## Extracted text
= Beginning of Section =

Principles of ascendency, as they have been shown here, have been applied to compare similar ecosystems (e.g., estuaries), or the same ecosystems over a period of time including the response of systems to disturbances. Examples of such applications are the description of spatial and temporal change of ascendency in marine microbial systems. They revealed that ascendency is strongly related to the functionality of the microbenthic loop. Important parameters determining the value of ascendency were the decomposition activity and the capacity for resource exploitation. Ascendency was found to be a useful indicator for the health assessment of marine benthic ecosystems over space and time.
Ascendency has also been applied to establish ecosystem responses to eutrophication and other anthropogenic system alterations of carbohydrates, proteins, lipids, and carbon biopolymers in various parts of the globe. Whereas ascendency is, in general, believed to rise with eutrophication due to an increase in TST, this is not always the case. Depending on the extent and frequency of the eutrophication event, it might disturb the system to an extent where ascendency reflects a decrease in ecosystem stability through a decrease in AMI and TST. Another case of system perturbation was described for pesticide-perturbed microcosms, using an index called 'scope for change in ascendency' (SfCA). SfCA is an analogy to
scope for growth of an organism and is the balance of the ascendency of individual compartment inputs and outputs. SfCA was hypothesized to decrease in the presence of a disturbance and was ultimately found to be a useful indicator for the short-term assessment of perturbations in herbicide-treated microcosms.

= End of Section =

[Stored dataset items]
= Beginning of Section =

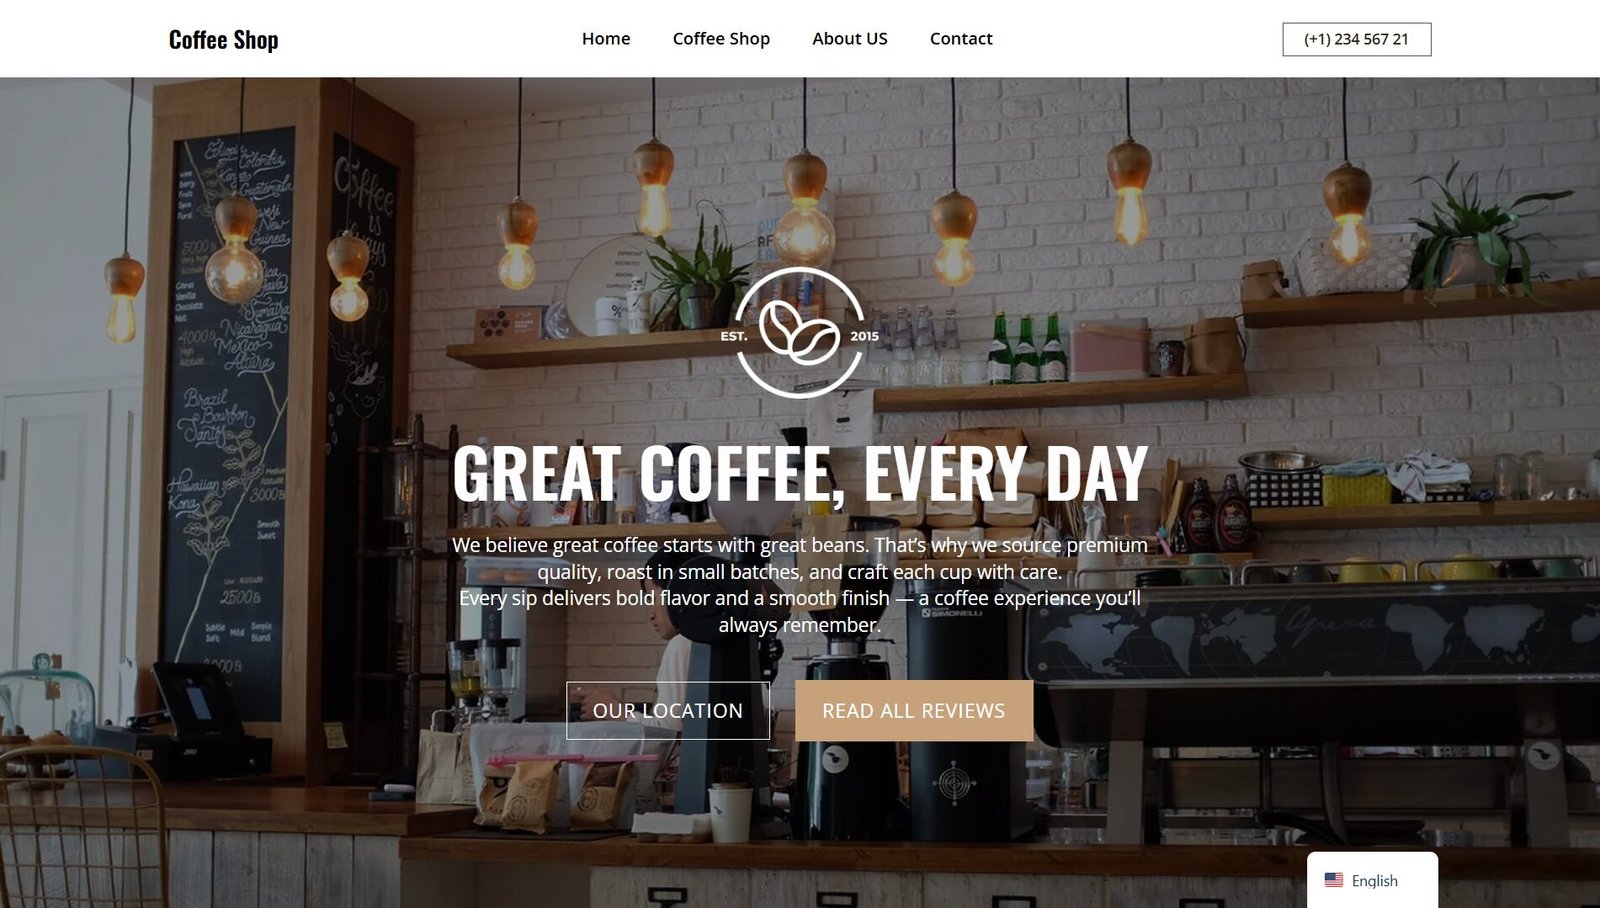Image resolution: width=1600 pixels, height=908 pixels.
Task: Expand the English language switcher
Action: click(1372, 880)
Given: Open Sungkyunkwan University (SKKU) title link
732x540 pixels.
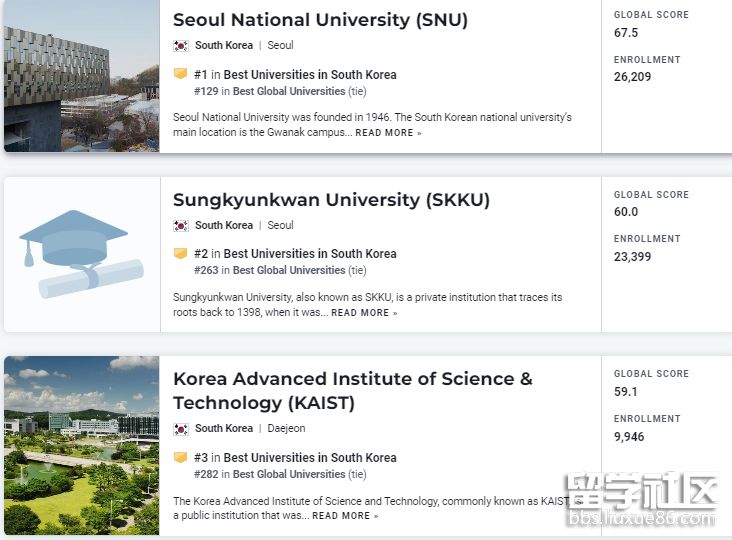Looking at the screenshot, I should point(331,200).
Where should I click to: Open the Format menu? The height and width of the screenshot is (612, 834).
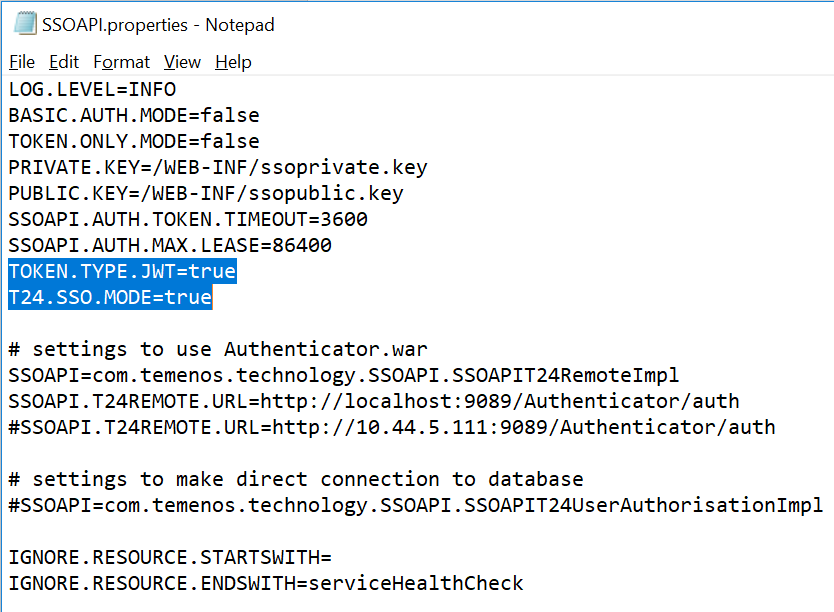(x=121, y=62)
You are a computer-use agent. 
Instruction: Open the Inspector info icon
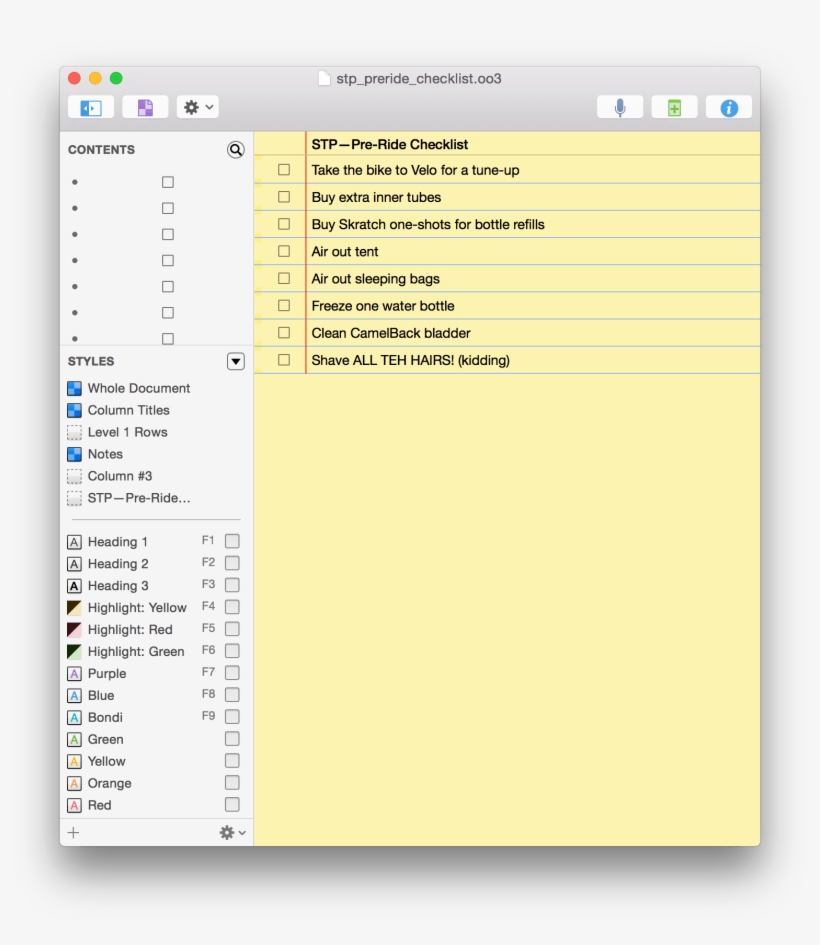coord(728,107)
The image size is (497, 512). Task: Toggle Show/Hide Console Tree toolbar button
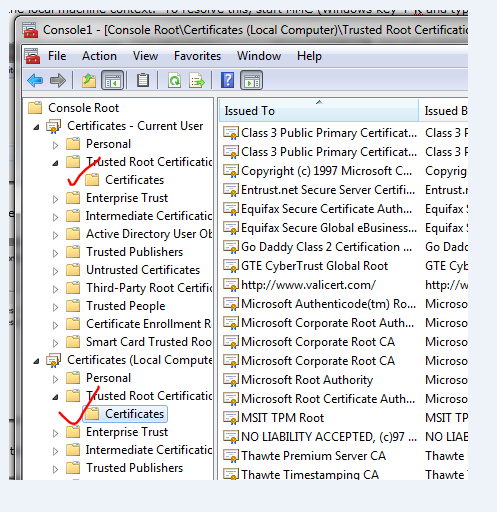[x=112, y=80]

= End of Section =

## Exercise tasks
- 1) Answer the following from the text on ecological ascendency.
(a) Which two parameters were important in determining the value of ascendency in marine microbial systems?
(b) A decrease in which two quantities can make ascendency reflect lower ecosystem stability after eutrophication?
(c) SfCA is described as an analogy to what?
- 2) Write the next paragraph of the text on ecological ascendency, continuing after its final sentence.

## Exercise results
- 1)
(a) The decomposition activity and the capacity for resource exploitation.
(b) AMI and TST.
(c) Scope for growth of an organism.

- 2)
Ascendency has also been used to assess the whole ecosystem impacts of severe freshwater abstractions from an estuarine catchment. The interdecadal comparison between light and severe freshwater abstraction and the consequential reduction in sustained and pulsing freshwater inflow into the Kromme estuary revealed a decrease in ascendency under the present, freshwater-starved condition. The spatial comparison with other, similar, estuaries that do not have such severe freshwater abstractions in the catchment shows a higher ascendency in estuaries with higher freshwater inflow that ensures sustained renewal of the nutrient pool to fuel primary production.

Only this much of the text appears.